C'est cela que je veux dire, quand je dis qu'il faut confirmer l'humanité de celui qui est en face. Si nous nous mettons en colère, si nous lui parlons avec dédain, alors nous l'aliénons, et nous aurions mieux fait de nous taire. Il arrive que les militants des droits des animaux soient le pire ennemi des animaux. L'espèce de mentalité « police végan », cela ne m'intéresse pas. Tout ce que je veux, c'est amener une personne à faire juste une chose, une seule chose. Aller acheter un shampoing qui n'a pas été testé sur animaux. Si elle le fait, elle fait un premier pas, elle a réfléchi ; et alors, de mon point de vue, elle est devenue une militante. Elle a rejoint de mouvement des droits des animaux. Le premier pas entraîne un deuxième, et alors, on est impliqué dans le mouvement.
Léo Vidal : Dans le domaine de l'alimentation, votre position, c'est aussi de préconiser immédiatement le végétarisme, ou le véganisme, et non une autre façon d'élever les animaux ?
T.R.. : C'est cela. Beaucoup de gens vont chercher à faire des réformes, pour différentes raisons. Ce sera pour l'environnement ou, plus encore, pour la santé. Les gens savent de plus en plus qu'ils mangent des antibiotiques, des hormones anabolisantes, etc., et que c'est cela qu'ils donnent à leurs enfants ; et ils se fâchent. Ils vont se mettre à exiger une certaine qualité alimentaire. Je crois qu'à ce niveau, les choses se feront d'elles-mêmes. Ce n'est pas un sujet pour les droits des animaux. Ce qui est notre sujet, c'est de dire : on ne les mange pas. C'est une position très exigeante, évidemment ; mais c'est la position abolitionniste, sur le sujet des animaux. Si nous, nous ne disons pas cela, pour les animaux, alors qui le dira ? Il faut que la voix des droits des animaux existe, qu'elle s'exprime. C'est pour cela qu'il faut prendre cette ligne-là, même si elle est forte. Mais elle n'exclut personne.
Je crois aussi que nous devons montrer ce que subissent les animaux, dans son horreur. Il faut montrer le mal, avec violence ; mais il faut dire le bien. Notre message doit être positif, et que ce soient les images qui montrent le mal. Notre message doit être pacifique. Nous sommes des militants pacifistes, des opposants à cette guerre qui est menée contre les autres animaux. Nous sommes partisans d'une façon de vivre qui soit de compassion, qui soit plus juste. Ce sont des choses positives : pour la paix, pour la justice. Le message verbal doit être positif, mais le message visuel ne doit rien épargner au public.

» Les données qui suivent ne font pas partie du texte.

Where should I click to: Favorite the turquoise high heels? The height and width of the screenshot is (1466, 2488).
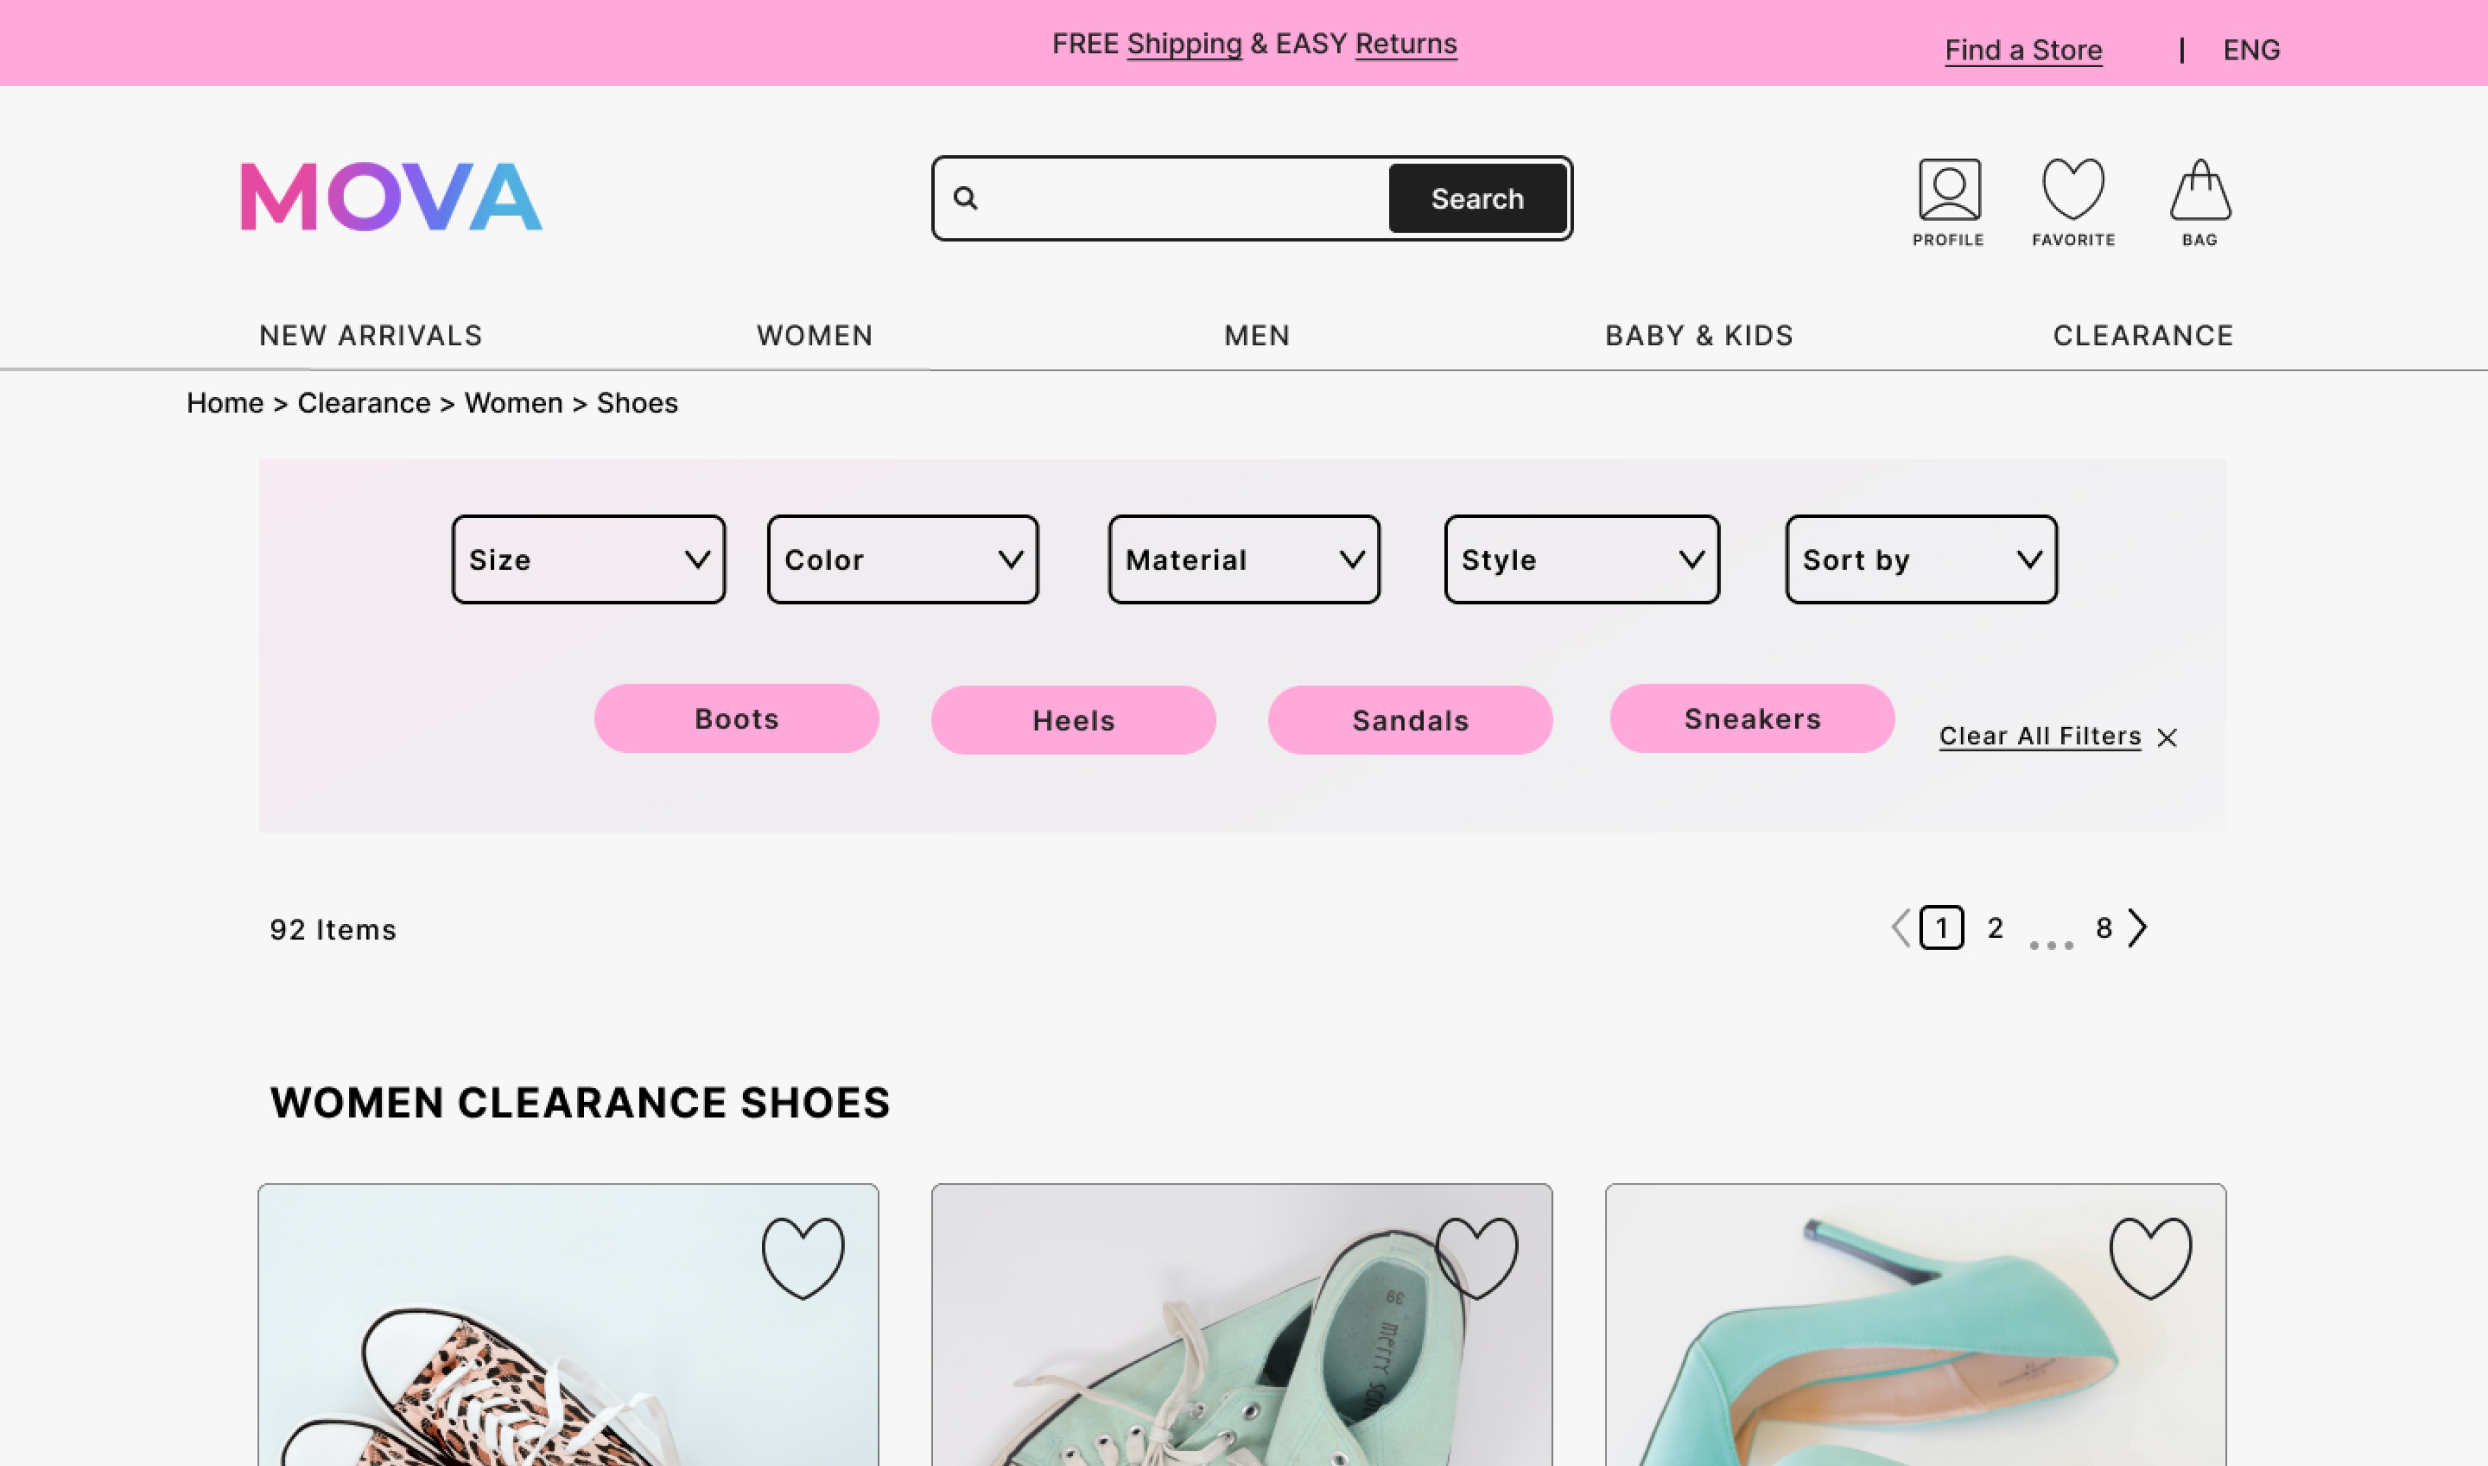click(x=2150, y=1257)
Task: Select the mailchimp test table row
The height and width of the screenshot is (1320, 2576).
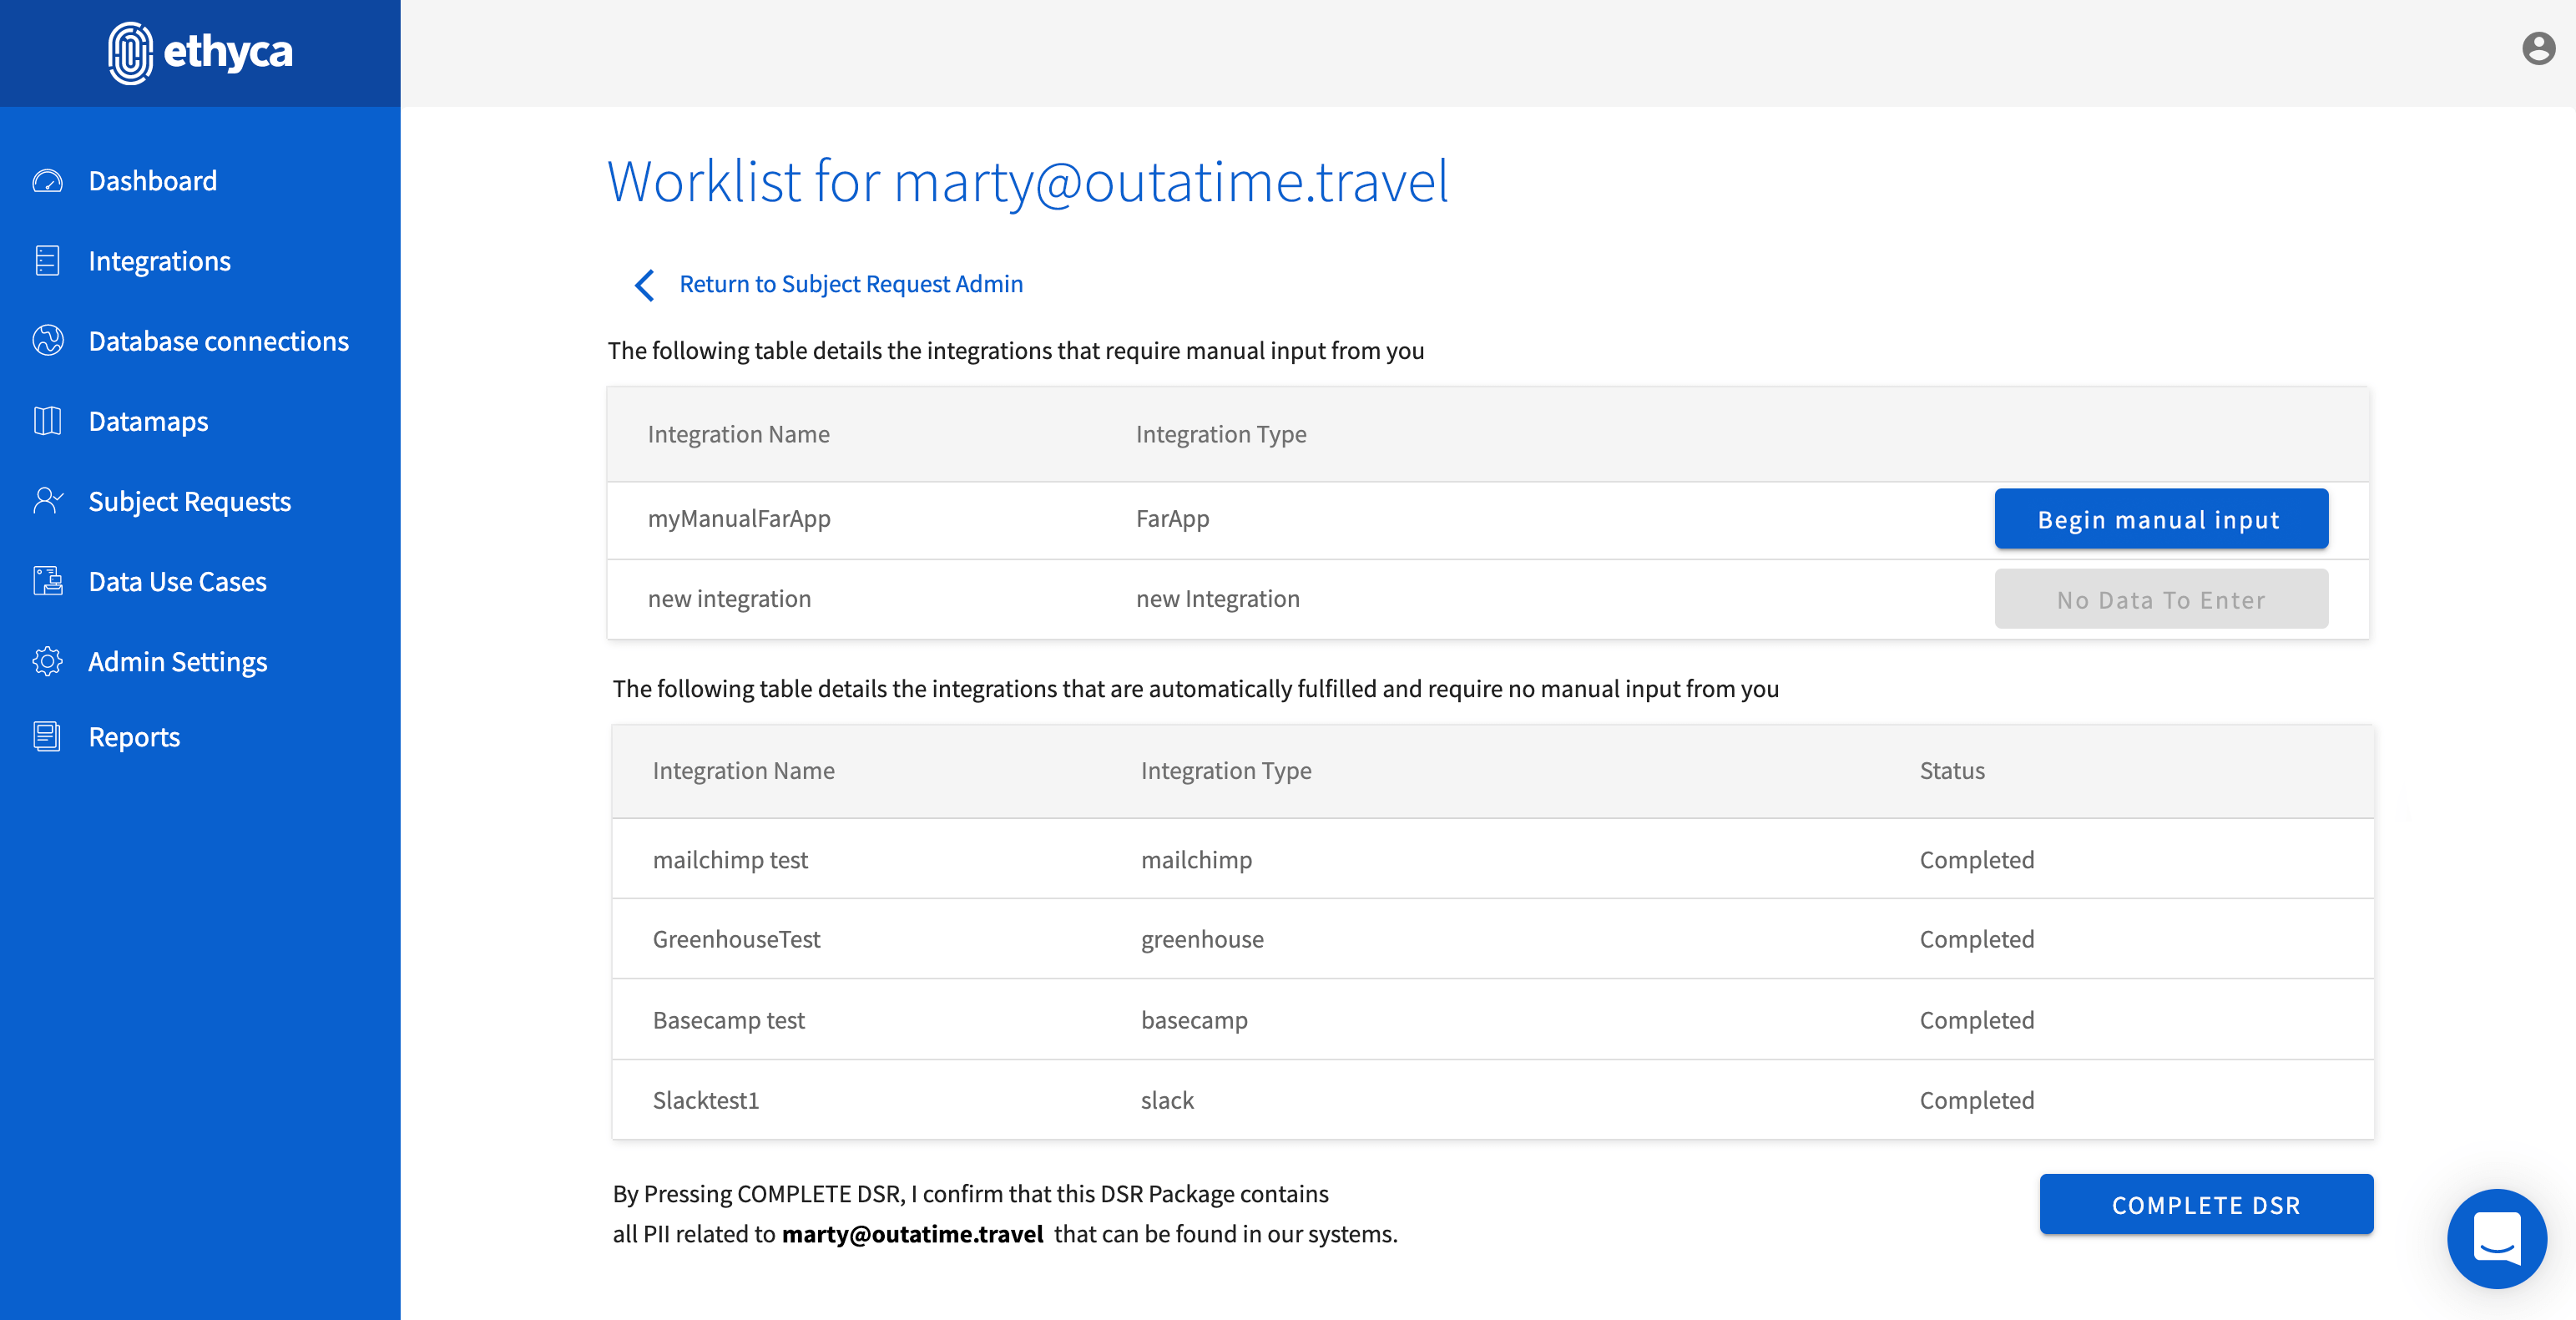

David Olivier : Vous avez parlé de ceux que nous devons voir comme nos alliés, vous avez mentionné à ce titre les humains opprimés, victimes de l'injustice. Mais beaucoup pensent que le mouvement écologiste est aussi notre allié. Qu'en pensez-vous ?
T.R. : Sur des objectifs particuliers, il peut y avoir accord entre les militants des droits des animaux et les écologistes. Par exemple, aux États-Unis, la chasse aux bisons, qui ne sont pas très nombreux, est interdite. Il y a des gens qui voudraient pouvoir les chasser. Bien sûr, les gens des droits des animaux sont contre cela ; mais aussi les écologistes, parce qu'ils estiment que les bisons jouent un rôle écologique important. Il y a donc accord sur ce point. Mais il est essentiel de voir, du point de vue des droits des animaux, que par sa nature même, la philosophie écologiste ne prend pas au sérieux les individus animaux. Ce qui lui importe, c'est une sorte de tout mal défini - qu'elle nomme la communauté biotique, ou l'écosystème, ou autrement. C'est toujours un système ; et pour eux, il n'y a pas de mal à détruire les vies dans ce système quelle qu'en soit la raison, tant qu'on n'en détruit pas trop - tant qu'on ne tue pas trop, qu'on ne piège pas trop, etc. Par son principe, par sa philosophie, l'écologie est accepte la chasse de loisir, le piégeage commercial, etc. Aldo Leopold, l'auteur du Sand County Almanach [1], qui est un peu la Bible des écologistes, était chasseur de loisir ; cela, tout en glorifiant les animaux sauvages. A l'inverse, et c'est là pour nous un désaccord très important, on trouve chez les écologistes un grand mépris pour les animaux domestiqués. Léopold qualifiait les vaches de « pucerons à quatre pattes ». La base philosophique de l'écologie est cette approche « holistique », globalisant ; cela est tout-à-fait en désaccord avec le point de vue des droits, pour lequel les individus comptent.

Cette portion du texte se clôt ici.